[To do] Exactly and only the lines from the line holding "Given: Click the Memory value field showing 8" to the end of the records should be reproduced. Leave pictures out.
─── Data to use ───
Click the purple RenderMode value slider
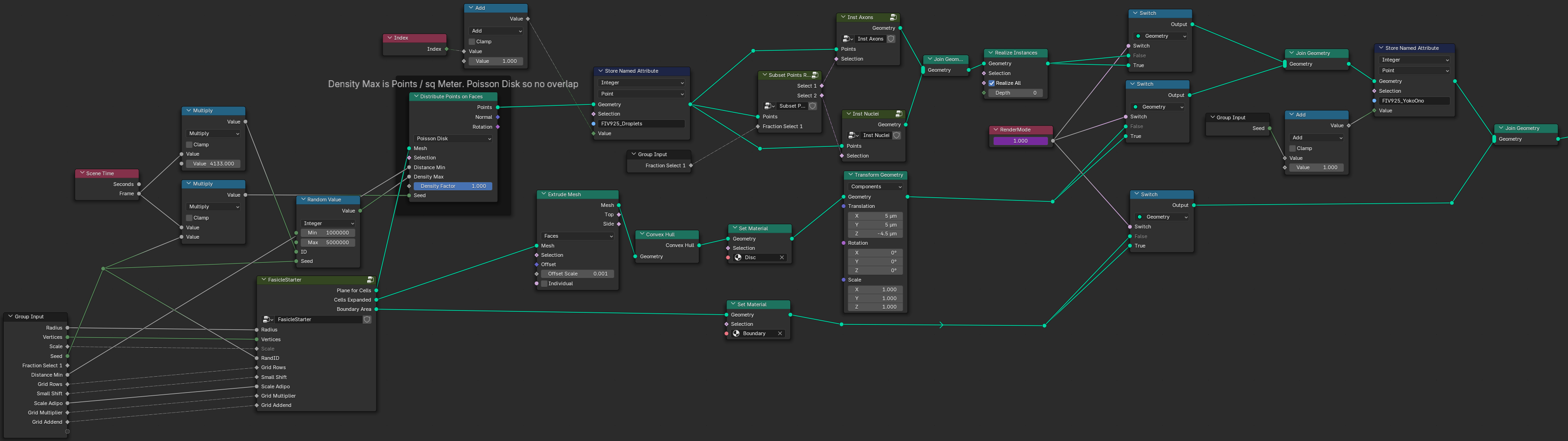 pos(1020,140)
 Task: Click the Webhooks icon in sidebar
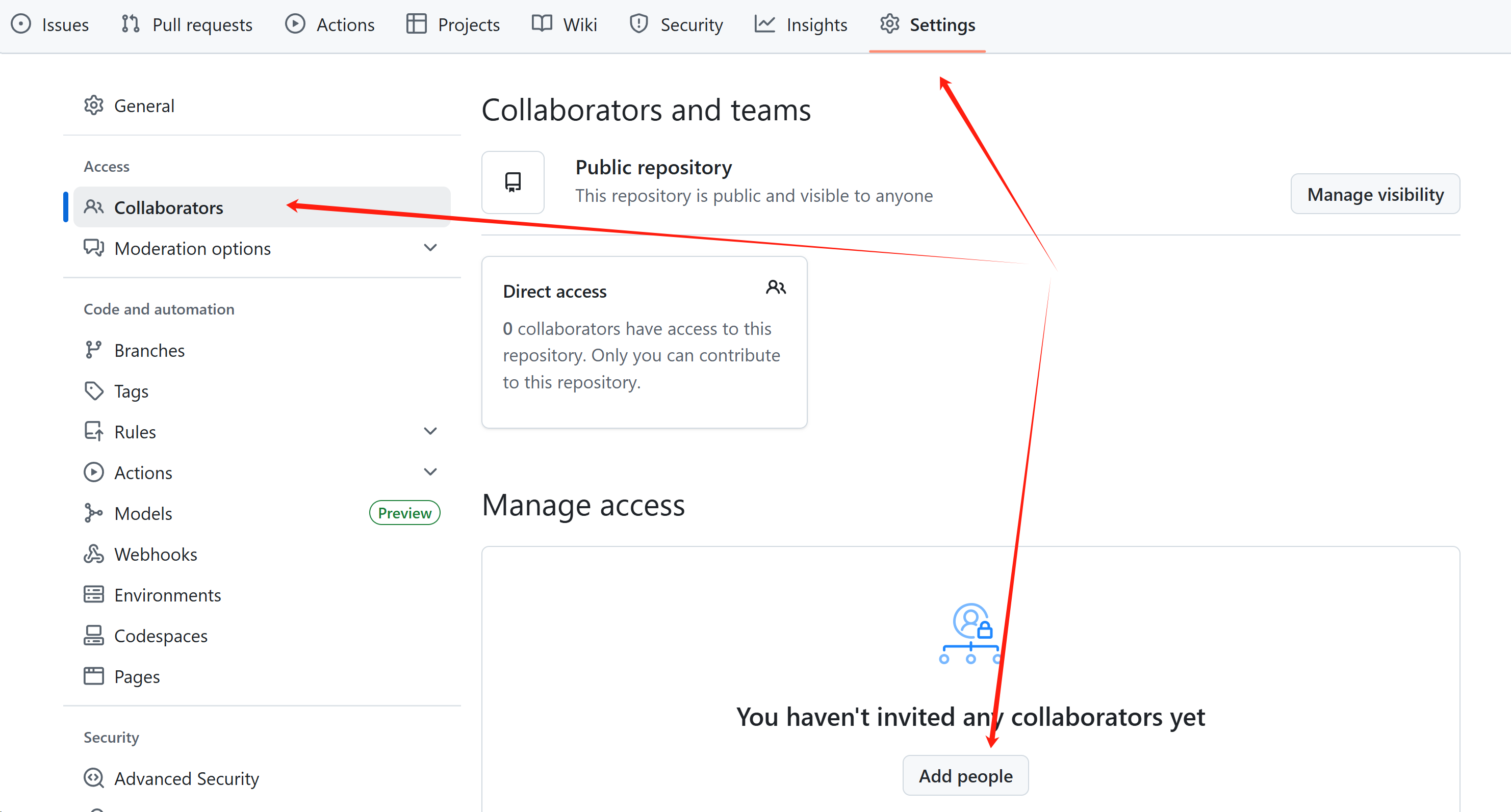pyautogui.click(x=93, y=554)
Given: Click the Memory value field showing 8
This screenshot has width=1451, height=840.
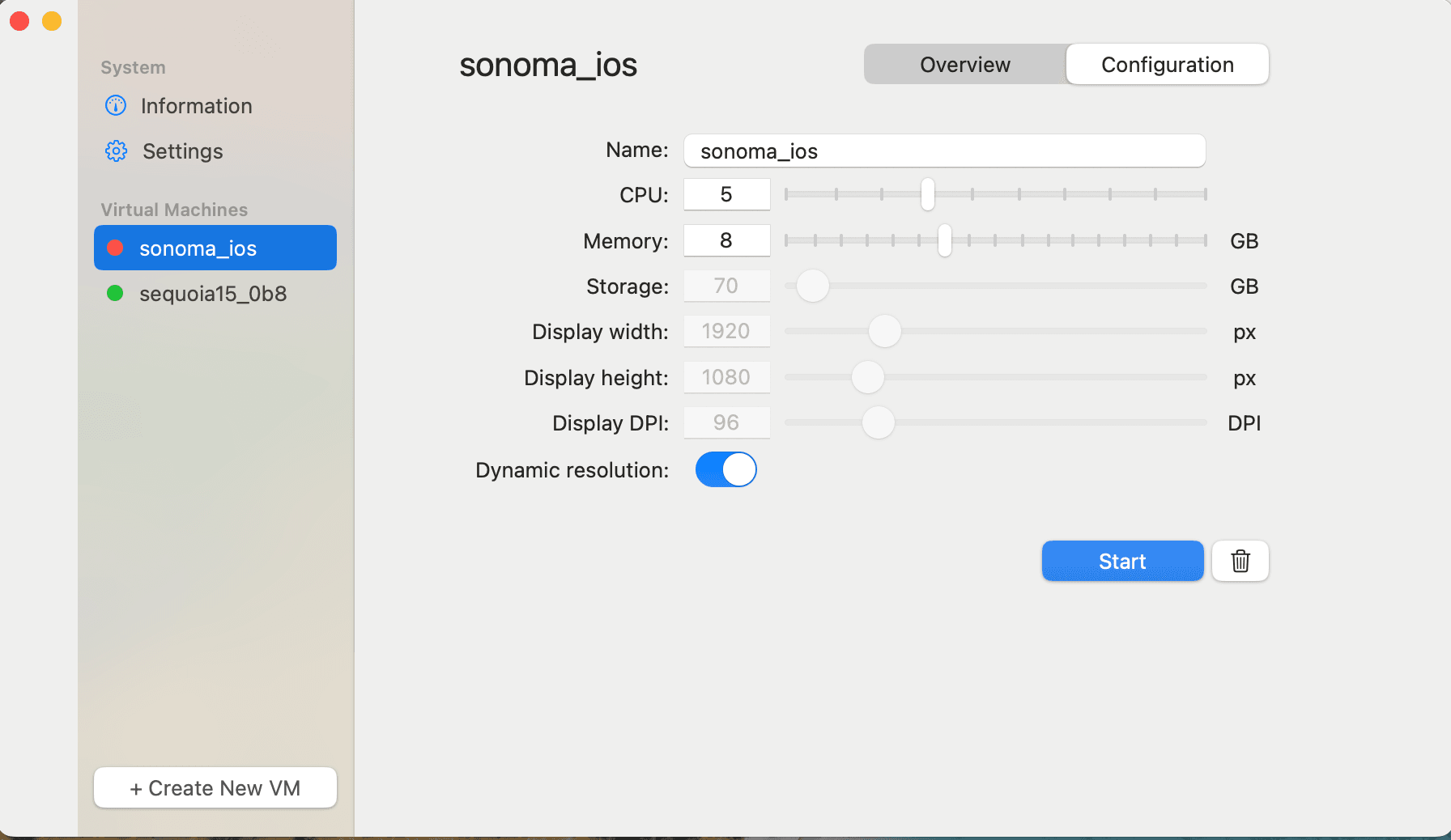Looking at the screenshot, I should pos(726,240).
───
[Answer for this exercise]
Given: Click the Memory value field showing 8
This screenshot has width=1451, height=840.
Looking at the screenshot, I should pos(726,240).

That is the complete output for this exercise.